服地の持つ性格・特性を余すところなく活かすこと。服地が活き活きと身体にまとわり付くような感覚を目指すこと。それは、柔らかく・軽く、それでいて立体構造をシッカリと維持するための、しなやかな強さを併せ持っています。ドレープ・カットのバックボーンにある考え方。すなわち、「ソフト・テーラリング」というコンセプトから錬磨されてきた、裁断・縫製の妙技がもたらすドレープ・スーツの美点です。さて、そんなドレープ・カットのお仕立例をご紹介します。
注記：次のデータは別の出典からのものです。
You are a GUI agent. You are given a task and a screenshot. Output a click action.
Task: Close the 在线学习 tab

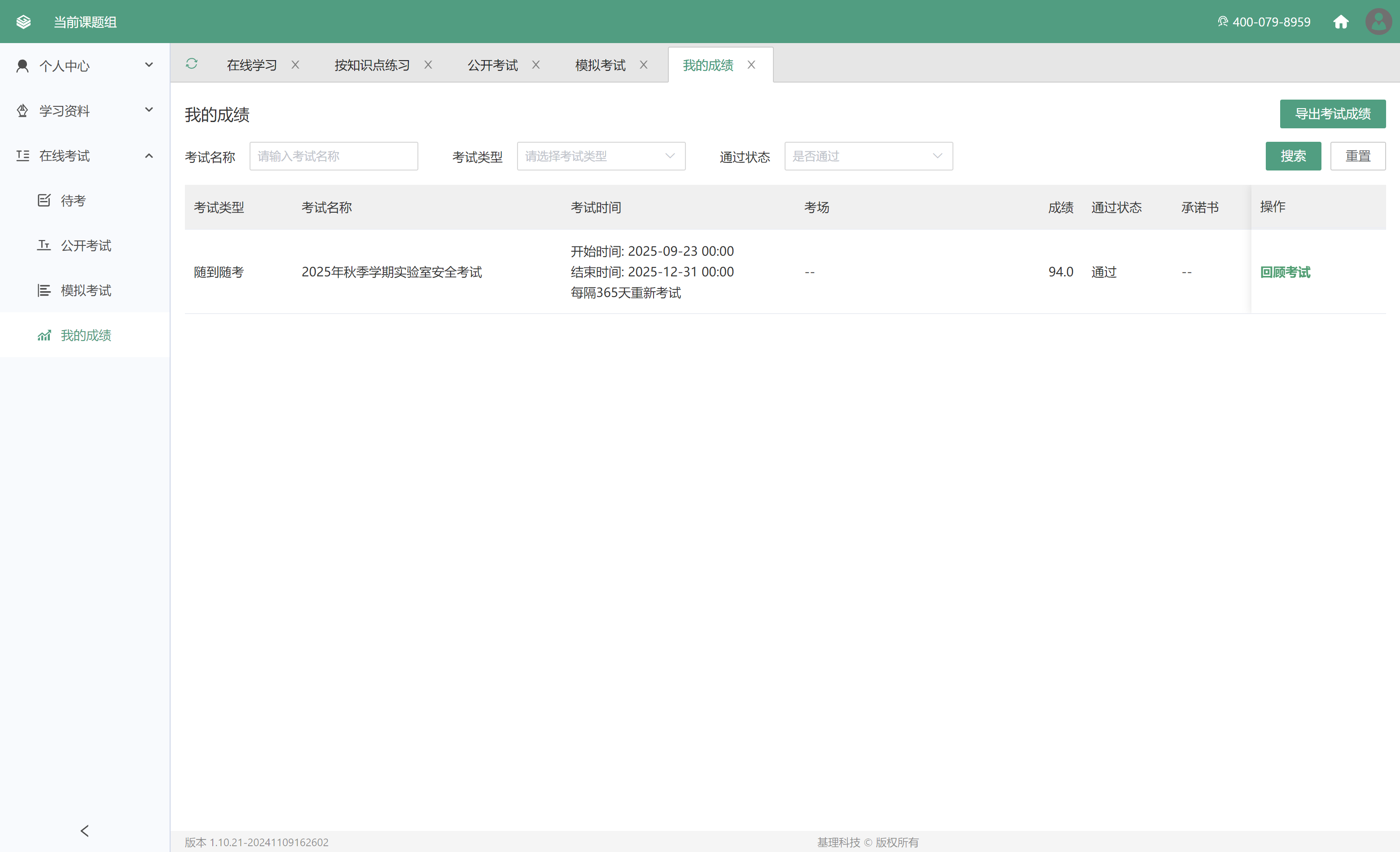(295, 65)
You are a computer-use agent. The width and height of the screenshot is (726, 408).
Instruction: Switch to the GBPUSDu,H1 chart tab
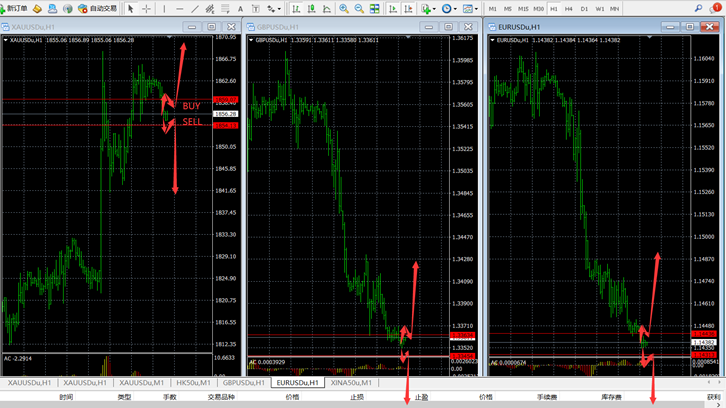click(x=243, y=382)
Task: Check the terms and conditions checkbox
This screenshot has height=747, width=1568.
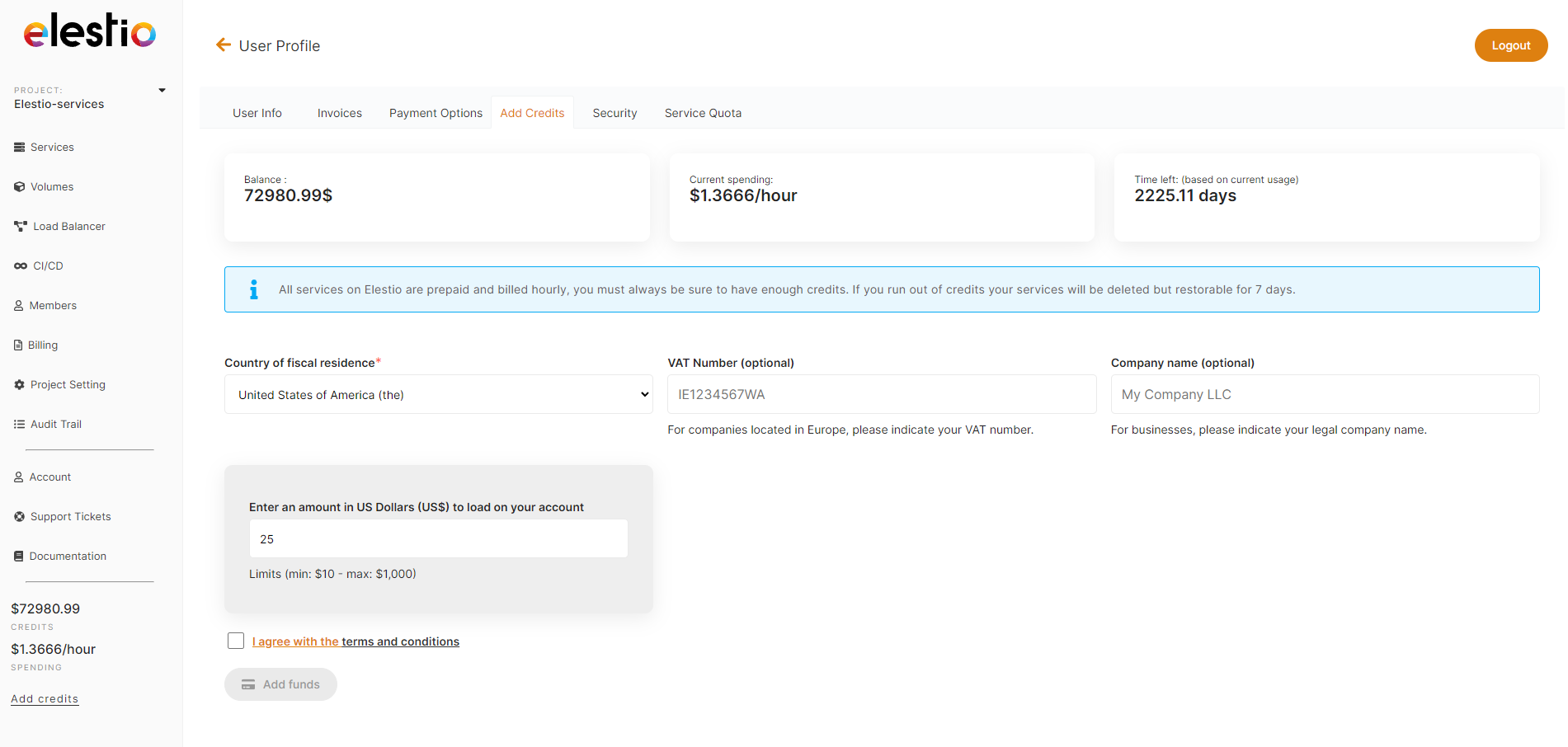Action: (236, 641)
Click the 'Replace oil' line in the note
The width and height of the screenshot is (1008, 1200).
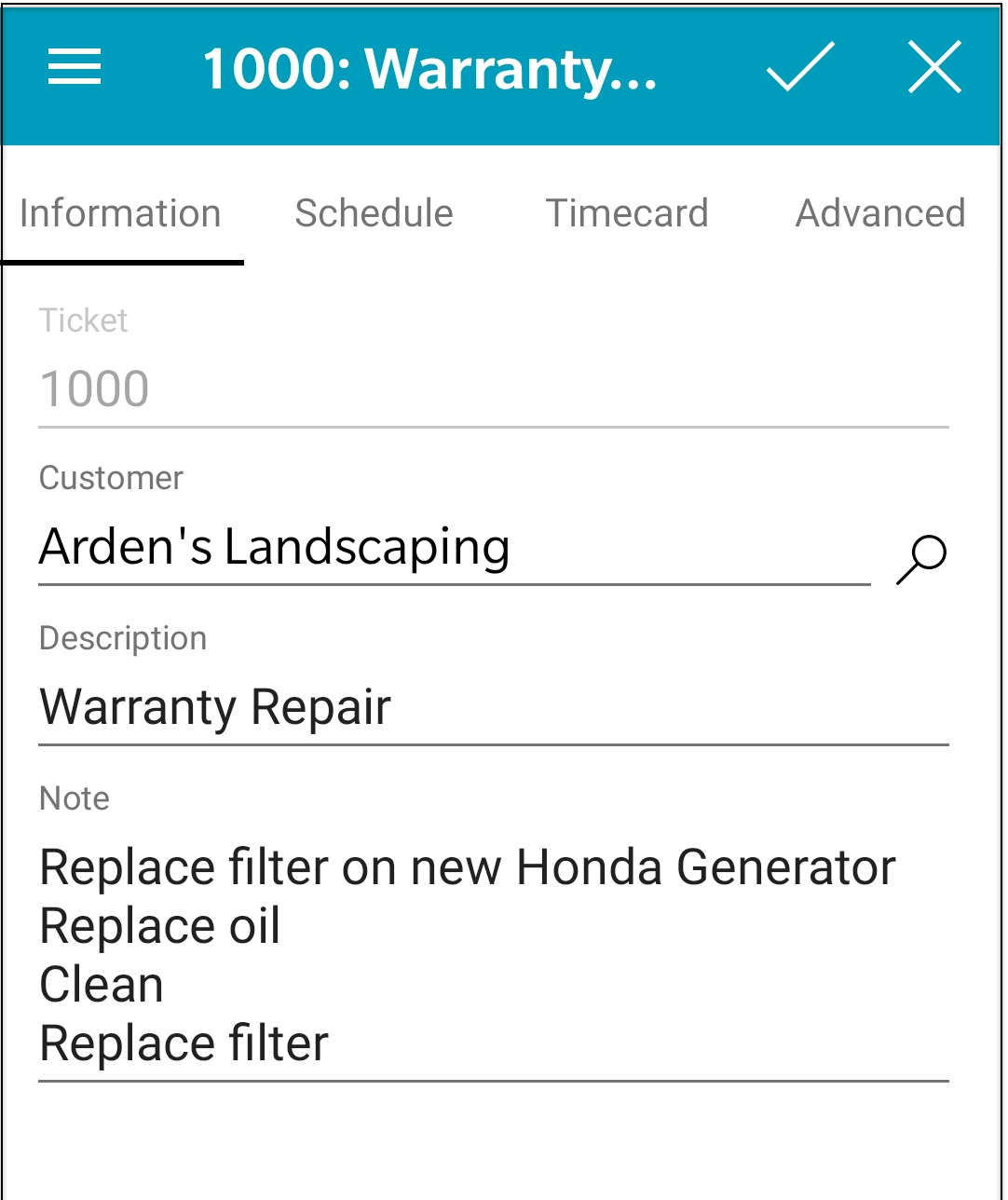click(x=160, y=926)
お客様は、ユニオンワークス銀座店でカスタマーサービス担当(店長)をされているT氏。氏のスーツで注目してほしいところは、肩とボディの柔らかな仕立て感です。なんと、560gもあるヘビー・ウエイトの狩猟着用ホームスパン(英「ポーター&ハーディング」製服地)を使いながら、まるでミディアム・ウエイトのウーステッドのような表情を醸し出しています。仕立て上がったばかりですので、まだ身体に馴染んでいませんが、2シーズン目には心地よい“たわみ”が全体に表れてくるはずです。T様、ご注文・お仕立、ありがとうございました。

一見、グレイ・フランネルに見える3ピーススーツ。実は狩猟用服にも使われるヘビーウエイト ホームスパン。ソーン・プルーフという野山を駆けまわっても植物の棘(とげ)を貫通させない厚みと強さを持ち合わせたヘビーデューティ仕様なのです。